[Dataset entries]
Start of Block
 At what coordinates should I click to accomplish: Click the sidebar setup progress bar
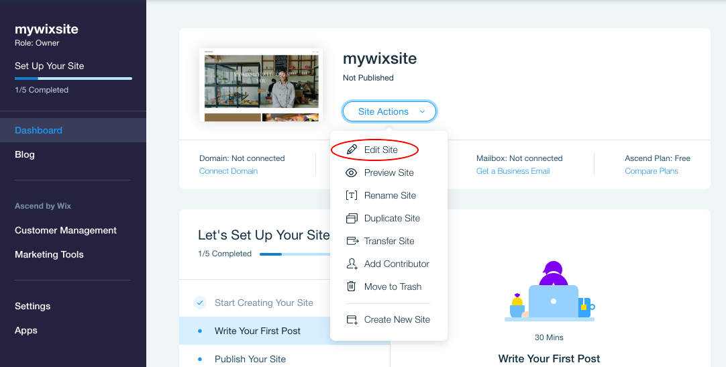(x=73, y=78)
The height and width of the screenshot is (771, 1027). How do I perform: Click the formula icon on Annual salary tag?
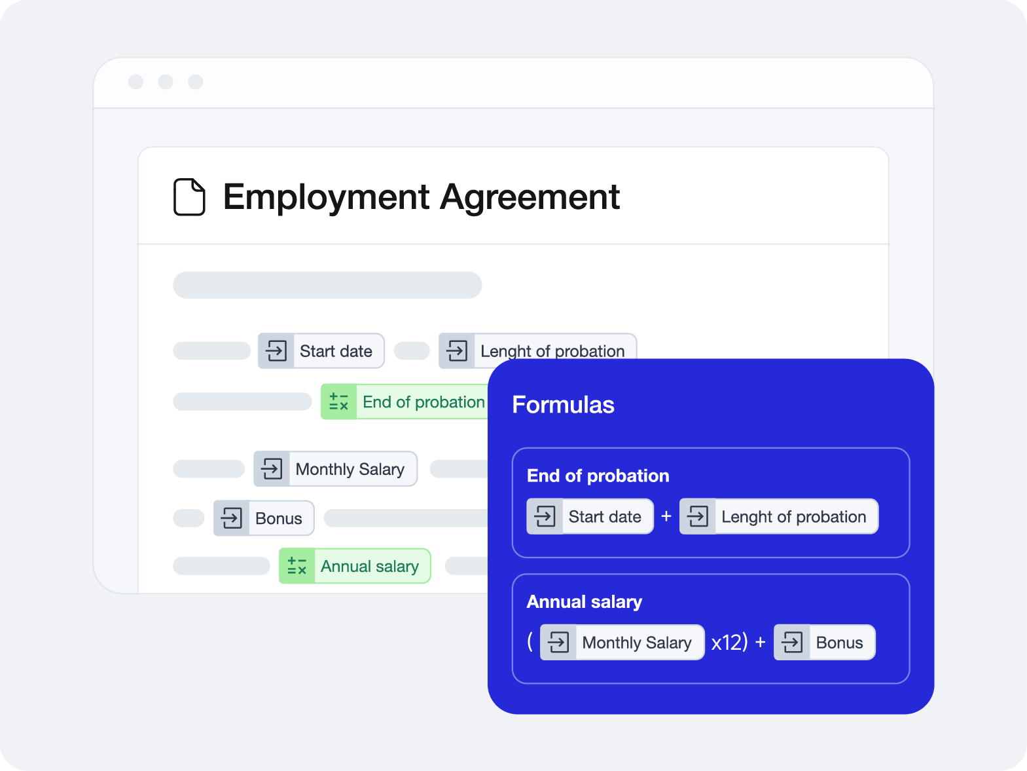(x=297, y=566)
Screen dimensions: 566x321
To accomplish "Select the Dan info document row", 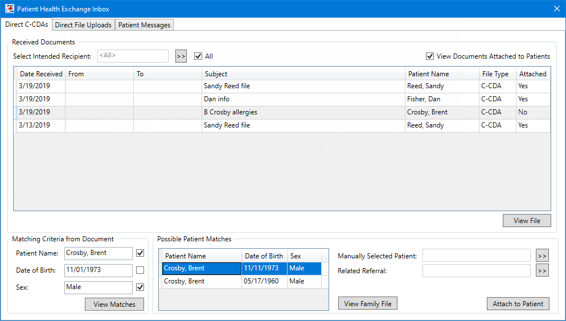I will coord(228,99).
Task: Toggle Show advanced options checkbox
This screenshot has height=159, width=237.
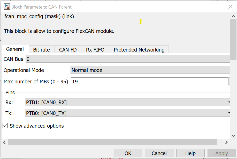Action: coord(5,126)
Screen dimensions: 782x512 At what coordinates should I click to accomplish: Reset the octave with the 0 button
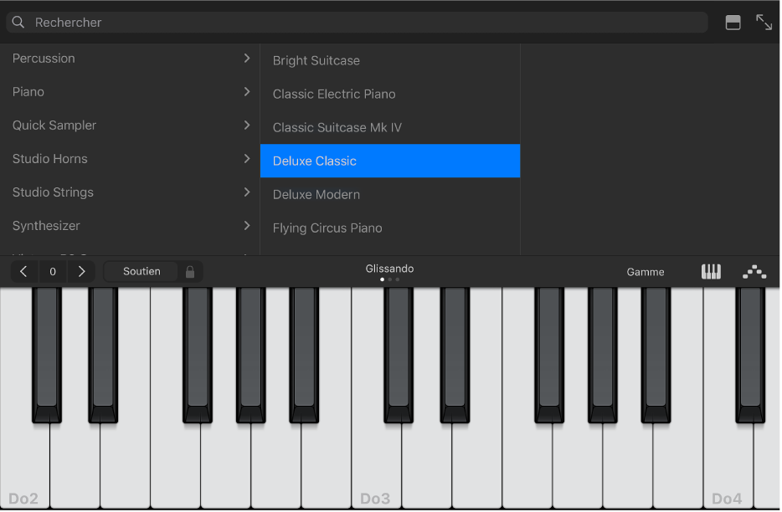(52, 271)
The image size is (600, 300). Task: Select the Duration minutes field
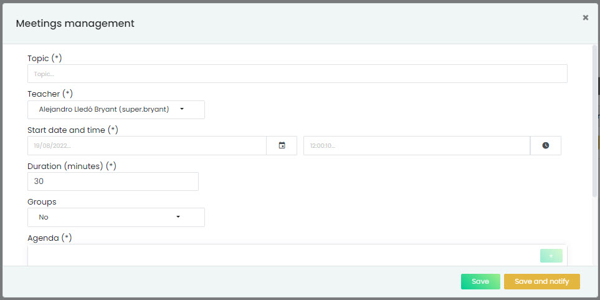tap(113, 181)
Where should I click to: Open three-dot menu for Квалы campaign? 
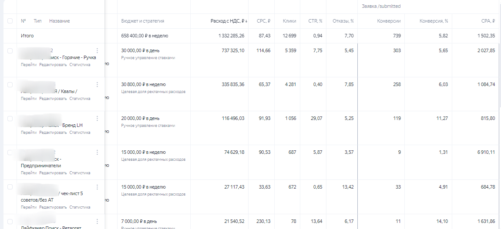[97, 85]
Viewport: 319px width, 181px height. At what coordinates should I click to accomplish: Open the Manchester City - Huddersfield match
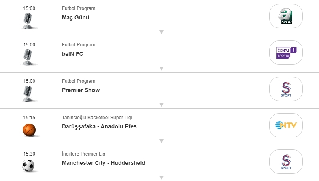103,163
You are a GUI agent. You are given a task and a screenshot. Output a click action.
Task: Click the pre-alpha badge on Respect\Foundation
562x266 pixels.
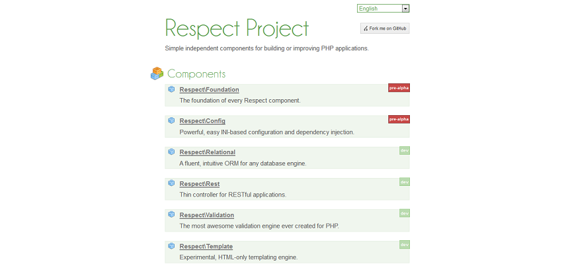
End of Block
PROMPT = Return only the lines from the line containing "Where should I" through the last line of the records above, both ends included, exactly as written, leaving pictures out.

ANSWER SPACE =
Where should I click to: Open three-dot menu for Квалы campaign? 
[97, 85]
Viewport: 319px width, 181px height. At what coordinates should I click to accomplish: Open the Manchester City - Huddersfield match
103,163
You are a GUI agent. You are given a task and a screenshot. Output a click action.
Task: Click the pre-alpha badge on Respect\Foundation
562x266 pixels.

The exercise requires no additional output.